Predicting the Influence of Adverse Weather on Pedestrian Detection with Automotive Radar and Lidar Sensors
- URL: http://arxiv.org/abs/2405.12736v1
- Date: Tue, 21 May 2024 12:44:43 GMT
- Title: Predicting the Influence of Adverse Weather on Pedestrian Detection with Automotive Radar and Lidar Sensors
- Authors: Daniel Weihmayr, Fatih Sezgin, Leon Tolksdorf, Christian Birkner, Reza N. Jazar,
- Abstract summary: Pedestrians are among the most endangered traffic participants in road traffic.
While pedestrian detection in nominal conditions is well established, the sensor and, therefore, the pedestrian detection performance degrades under adverse weather conditions.
We introduce a dedicated textitWeather Filter (WF) model that predicts the effects of rain and fog on a user-specified radar and lidar on pedestrian detection performance.
- Score: 2.4903631775244213
- License: http://arxiv.org/licenses/nonexclusive-distrib/1.0/
- Abstract: Pedestrians are among the most endangered traffic participants in road traffic.
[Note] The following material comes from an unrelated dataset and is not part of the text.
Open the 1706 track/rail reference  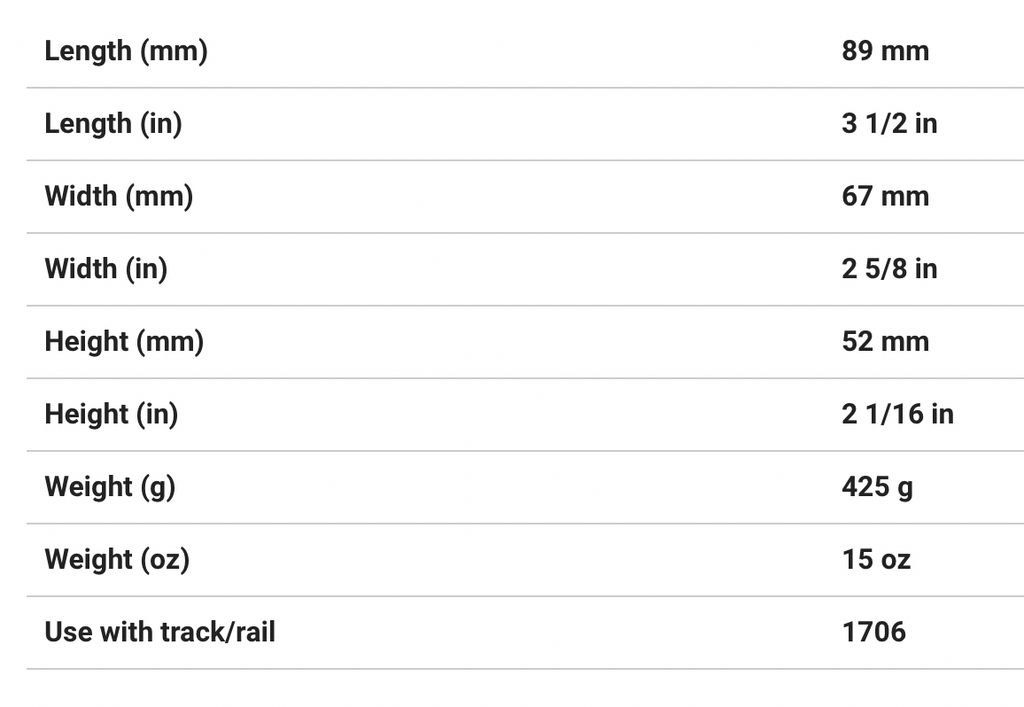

While pedestrian detection in nominal conditions is well established, the sensor and, therefore, the pedestrian detection performance degrades under adverse weather conditions. Understanding the influences of rain and fog on a specific radar and lidar sensor requires extensive testing, and if the sensors' specifications are altered, a retesting effort is required. These challenges are addressed in this paper, firstly by conducting comprehensive measurements collecting empirical data of pedestrian detection performance under varying rain and fog intensities in a controlled environment, and secondly, by introducing a dedicated \textit{Weather Filter} (WF) model that predicts the effects of rain and fog on a user-specified radar and lidar on pedestrian detection performance. We use a state-of-the-art baseline model representing the physical relation of sensor specifications, which, however, lacks the representation of secondary weather effects, e.g., changes in pedestrian reflectivity or droplets on a sensor, and adjust it with empirical data to account for such. We find that our measurement results are in agreement with existent literature related to weather degredation and our WF outperforms the baseline model in predicting weather effects on pedestrian detection while only requiring a minimal testing effort.